Data extract.
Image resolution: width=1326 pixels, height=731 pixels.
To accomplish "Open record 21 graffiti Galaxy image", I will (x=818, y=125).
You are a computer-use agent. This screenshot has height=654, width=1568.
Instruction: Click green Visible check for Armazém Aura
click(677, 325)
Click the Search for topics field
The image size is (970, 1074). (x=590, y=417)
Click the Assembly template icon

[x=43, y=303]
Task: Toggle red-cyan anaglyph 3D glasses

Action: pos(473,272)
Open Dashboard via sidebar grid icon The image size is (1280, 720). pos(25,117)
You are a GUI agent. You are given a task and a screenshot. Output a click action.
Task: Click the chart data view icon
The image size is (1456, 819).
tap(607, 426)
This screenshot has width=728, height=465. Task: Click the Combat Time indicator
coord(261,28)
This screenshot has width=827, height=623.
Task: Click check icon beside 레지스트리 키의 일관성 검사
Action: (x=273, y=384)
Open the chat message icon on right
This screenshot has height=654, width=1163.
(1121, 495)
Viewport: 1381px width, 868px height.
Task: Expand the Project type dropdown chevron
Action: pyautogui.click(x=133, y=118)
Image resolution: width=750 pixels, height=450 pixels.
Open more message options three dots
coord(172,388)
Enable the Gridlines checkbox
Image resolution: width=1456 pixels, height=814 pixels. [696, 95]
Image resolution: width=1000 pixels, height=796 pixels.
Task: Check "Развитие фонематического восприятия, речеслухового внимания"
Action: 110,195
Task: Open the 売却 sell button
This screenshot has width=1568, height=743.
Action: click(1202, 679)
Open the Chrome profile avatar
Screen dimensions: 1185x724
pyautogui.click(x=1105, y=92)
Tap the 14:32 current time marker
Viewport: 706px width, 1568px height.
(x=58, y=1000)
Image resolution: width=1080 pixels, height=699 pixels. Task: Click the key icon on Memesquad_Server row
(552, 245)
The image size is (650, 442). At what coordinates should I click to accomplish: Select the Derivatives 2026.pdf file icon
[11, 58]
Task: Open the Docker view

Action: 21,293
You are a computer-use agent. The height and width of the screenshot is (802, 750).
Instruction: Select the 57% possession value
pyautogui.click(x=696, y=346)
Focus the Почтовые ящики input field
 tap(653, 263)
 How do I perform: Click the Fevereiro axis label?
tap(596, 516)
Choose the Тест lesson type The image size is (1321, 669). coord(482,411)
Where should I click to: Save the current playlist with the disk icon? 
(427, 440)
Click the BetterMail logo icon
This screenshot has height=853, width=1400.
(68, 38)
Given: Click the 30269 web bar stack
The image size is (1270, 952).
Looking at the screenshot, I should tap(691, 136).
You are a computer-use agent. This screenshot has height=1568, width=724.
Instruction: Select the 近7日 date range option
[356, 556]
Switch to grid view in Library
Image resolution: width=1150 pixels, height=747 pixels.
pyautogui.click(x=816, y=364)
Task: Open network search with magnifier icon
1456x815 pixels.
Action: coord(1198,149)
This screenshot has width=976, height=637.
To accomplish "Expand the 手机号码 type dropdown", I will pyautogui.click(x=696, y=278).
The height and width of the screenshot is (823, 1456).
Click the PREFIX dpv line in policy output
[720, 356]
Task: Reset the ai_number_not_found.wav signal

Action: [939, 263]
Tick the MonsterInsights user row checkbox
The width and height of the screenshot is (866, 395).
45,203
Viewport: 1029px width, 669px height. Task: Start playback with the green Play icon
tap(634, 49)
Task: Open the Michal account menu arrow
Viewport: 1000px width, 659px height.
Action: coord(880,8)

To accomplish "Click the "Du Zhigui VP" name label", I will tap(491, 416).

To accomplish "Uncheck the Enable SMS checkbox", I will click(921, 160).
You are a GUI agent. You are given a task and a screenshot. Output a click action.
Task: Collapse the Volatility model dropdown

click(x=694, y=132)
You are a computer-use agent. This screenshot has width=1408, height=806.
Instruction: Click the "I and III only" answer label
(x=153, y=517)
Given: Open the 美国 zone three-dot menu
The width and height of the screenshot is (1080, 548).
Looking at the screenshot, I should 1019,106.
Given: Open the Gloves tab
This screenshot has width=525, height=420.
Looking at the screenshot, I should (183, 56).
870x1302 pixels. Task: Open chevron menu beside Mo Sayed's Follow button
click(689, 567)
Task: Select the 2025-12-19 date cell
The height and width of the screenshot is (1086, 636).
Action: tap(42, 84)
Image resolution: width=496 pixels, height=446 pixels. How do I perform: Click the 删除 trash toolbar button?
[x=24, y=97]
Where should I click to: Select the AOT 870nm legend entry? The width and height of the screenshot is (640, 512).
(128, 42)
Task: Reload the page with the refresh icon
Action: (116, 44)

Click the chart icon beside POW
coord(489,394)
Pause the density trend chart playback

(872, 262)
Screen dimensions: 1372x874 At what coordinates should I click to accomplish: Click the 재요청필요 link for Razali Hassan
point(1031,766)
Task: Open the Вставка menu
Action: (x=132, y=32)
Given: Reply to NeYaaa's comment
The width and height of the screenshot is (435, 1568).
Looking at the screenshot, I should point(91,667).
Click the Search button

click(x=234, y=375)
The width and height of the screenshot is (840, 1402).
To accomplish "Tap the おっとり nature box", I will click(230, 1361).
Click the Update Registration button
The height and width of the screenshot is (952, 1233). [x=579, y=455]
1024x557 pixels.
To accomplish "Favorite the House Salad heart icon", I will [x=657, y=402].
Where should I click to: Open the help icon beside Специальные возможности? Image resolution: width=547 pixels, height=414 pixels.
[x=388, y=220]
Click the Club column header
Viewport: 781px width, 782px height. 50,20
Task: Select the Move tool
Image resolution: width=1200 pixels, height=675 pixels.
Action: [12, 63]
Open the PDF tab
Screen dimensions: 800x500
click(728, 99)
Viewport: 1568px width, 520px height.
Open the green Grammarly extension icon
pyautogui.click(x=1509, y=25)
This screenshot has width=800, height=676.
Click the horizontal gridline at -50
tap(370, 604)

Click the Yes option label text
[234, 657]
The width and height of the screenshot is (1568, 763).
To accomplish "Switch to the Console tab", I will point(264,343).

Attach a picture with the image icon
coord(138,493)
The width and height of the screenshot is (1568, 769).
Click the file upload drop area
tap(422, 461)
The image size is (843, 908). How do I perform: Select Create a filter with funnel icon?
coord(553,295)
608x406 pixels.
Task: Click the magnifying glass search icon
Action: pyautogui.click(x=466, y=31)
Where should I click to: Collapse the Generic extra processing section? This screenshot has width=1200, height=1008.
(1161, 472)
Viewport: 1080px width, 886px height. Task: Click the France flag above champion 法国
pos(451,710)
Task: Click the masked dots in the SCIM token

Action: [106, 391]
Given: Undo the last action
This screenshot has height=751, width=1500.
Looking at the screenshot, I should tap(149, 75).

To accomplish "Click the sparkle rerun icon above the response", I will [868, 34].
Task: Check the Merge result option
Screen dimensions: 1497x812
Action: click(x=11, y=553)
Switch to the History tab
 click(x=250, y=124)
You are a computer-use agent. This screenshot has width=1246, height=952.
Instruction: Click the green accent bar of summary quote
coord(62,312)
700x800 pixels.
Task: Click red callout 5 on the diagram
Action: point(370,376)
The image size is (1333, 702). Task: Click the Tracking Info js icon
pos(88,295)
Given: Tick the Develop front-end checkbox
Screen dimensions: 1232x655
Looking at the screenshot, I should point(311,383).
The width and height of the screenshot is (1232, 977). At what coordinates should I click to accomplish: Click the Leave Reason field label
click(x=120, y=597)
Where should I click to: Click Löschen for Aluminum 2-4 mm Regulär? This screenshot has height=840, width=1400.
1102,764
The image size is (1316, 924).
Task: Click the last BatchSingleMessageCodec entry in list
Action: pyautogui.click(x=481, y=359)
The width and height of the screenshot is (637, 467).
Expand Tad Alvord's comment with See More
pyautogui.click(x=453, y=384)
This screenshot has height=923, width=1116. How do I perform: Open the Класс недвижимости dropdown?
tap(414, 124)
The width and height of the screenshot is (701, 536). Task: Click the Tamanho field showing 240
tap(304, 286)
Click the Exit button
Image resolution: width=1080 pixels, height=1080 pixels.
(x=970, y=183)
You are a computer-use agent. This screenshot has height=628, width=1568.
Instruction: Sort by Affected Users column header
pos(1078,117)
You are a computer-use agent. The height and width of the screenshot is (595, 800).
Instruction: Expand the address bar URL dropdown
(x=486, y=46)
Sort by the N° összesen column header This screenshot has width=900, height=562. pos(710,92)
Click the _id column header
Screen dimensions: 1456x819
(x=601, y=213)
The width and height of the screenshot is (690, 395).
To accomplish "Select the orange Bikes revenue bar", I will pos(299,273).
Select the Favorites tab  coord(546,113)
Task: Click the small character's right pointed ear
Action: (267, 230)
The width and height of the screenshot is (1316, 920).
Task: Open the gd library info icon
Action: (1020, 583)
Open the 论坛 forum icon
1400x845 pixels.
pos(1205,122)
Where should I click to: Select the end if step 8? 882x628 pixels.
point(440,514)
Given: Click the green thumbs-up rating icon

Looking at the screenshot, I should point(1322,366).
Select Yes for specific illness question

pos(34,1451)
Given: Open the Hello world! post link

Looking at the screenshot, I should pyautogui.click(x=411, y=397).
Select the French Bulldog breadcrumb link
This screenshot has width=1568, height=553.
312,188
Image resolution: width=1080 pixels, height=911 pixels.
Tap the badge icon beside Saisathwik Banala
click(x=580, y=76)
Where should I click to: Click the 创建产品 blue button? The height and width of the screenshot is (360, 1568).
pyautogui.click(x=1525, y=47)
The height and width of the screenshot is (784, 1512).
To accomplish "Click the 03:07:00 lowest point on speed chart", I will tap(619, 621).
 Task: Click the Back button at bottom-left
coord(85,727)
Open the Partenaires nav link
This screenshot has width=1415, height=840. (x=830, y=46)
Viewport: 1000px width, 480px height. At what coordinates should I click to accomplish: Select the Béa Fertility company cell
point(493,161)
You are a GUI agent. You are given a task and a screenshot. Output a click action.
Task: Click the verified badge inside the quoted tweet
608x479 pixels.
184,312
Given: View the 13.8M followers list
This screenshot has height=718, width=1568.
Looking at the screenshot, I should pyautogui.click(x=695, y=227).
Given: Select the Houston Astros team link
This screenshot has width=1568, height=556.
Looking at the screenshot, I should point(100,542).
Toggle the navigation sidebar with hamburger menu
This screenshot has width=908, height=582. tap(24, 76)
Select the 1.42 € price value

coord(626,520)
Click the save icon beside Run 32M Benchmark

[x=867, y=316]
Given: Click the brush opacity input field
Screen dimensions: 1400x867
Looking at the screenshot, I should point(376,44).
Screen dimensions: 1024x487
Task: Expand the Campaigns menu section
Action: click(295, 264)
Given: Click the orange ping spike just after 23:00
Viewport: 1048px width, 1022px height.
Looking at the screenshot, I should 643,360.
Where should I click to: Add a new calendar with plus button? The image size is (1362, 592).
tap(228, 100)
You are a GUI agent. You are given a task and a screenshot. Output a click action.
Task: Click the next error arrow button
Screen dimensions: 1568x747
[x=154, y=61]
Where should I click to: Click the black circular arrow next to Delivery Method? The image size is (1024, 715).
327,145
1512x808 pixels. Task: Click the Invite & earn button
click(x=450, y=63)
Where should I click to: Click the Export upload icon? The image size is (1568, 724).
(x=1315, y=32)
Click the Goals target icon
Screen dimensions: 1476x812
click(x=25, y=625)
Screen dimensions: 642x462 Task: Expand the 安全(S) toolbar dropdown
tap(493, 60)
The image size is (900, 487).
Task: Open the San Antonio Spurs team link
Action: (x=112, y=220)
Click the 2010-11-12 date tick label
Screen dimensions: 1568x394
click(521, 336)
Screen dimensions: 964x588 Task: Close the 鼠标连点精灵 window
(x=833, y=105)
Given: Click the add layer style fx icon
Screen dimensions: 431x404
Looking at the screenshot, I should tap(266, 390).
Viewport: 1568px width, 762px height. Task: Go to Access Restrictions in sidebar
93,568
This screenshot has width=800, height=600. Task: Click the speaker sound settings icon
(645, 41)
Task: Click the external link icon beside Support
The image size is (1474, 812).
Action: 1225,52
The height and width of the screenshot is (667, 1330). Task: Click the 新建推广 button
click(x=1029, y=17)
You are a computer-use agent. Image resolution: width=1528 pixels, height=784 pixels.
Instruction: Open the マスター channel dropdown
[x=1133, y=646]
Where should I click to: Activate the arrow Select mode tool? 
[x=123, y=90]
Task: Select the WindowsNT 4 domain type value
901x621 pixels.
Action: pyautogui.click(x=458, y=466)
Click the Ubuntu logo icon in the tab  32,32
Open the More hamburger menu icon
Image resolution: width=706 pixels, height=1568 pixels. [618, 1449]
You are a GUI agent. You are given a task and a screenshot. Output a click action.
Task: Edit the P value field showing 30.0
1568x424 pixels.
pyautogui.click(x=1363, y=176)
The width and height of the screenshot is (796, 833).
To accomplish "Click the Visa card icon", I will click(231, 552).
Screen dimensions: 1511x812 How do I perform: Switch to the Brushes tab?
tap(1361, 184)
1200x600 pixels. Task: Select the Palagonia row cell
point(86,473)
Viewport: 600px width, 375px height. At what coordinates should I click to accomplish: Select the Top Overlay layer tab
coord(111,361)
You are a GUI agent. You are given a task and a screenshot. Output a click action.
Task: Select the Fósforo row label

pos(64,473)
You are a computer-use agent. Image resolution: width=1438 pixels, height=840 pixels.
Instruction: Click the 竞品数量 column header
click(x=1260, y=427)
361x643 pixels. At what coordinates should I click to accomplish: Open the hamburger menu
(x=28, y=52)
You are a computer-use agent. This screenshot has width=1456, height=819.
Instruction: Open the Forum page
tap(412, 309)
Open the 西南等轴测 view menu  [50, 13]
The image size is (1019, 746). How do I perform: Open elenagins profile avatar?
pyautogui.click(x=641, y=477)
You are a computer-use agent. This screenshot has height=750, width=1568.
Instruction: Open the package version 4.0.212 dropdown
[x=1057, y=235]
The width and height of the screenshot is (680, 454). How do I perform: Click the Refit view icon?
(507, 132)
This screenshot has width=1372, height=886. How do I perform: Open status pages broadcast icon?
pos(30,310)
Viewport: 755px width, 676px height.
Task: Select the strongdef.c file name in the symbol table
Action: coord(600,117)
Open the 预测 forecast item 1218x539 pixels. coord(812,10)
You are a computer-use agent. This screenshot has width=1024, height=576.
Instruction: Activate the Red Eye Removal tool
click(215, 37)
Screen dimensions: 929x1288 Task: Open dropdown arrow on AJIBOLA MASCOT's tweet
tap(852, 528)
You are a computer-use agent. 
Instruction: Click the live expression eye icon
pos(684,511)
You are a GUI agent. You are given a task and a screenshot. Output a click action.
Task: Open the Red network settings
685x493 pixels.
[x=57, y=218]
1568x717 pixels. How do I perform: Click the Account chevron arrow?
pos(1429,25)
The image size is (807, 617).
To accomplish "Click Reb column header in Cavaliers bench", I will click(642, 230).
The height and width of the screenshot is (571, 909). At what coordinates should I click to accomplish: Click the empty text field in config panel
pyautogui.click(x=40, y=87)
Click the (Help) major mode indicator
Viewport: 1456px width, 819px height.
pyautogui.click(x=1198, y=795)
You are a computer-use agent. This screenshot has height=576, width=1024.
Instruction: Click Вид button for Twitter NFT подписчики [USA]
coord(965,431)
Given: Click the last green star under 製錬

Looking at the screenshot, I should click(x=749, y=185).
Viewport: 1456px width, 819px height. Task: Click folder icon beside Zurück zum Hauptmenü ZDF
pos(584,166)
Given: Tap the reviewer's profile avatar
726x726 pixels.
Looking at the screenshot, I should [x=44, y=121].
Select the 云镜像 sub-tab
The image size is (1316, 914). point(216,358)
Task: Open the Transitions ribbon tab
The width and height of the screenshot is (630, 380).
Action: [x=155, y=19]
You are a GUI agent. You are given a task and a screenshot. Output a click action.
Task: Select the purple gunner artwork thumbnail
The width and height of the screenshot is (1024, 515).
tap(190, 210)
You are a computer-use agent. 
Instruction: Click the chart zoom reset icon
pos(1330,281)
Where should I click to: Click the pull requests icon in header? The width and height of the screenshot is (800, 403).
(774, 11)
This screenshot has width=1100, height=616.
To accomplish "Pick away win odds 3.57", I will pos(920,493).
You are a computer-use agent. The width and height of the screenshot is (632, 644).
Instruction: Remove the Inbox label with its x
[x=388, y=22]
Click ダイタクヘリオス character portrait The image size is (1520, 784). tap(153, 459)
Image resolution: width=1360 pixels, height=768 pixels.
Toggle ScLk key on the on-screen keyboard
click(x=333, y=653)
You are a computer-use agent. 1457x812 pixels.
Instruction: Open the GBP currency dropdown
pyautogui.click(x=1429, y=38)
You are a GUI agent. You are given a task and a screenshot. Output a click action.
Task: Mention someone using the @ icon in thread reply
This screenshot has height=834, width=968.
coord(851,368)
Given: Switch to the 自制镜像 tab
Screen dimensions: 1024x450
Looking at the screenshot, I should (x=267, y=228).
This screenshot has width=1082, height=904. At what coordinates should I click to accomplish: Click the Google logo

Exercise brief.
Copy out every line from the one containing "Task: Select the Move tool" down to the one containing "pyautogui.click(x=1509, y=25)", with both end lines included and nothing altered.

Task solution.
Task: Select the Move tool
Image resolution: width=1200 pixels, height=675 pixels.
Action: [12, 63]
Open the PDF tab
Screen dimensions: 800x500
click(728, 99)
Viewport: 1568px width, 520px height.
Open the green Grammarly extension icon
pyautogui.click(x=1509, y=25)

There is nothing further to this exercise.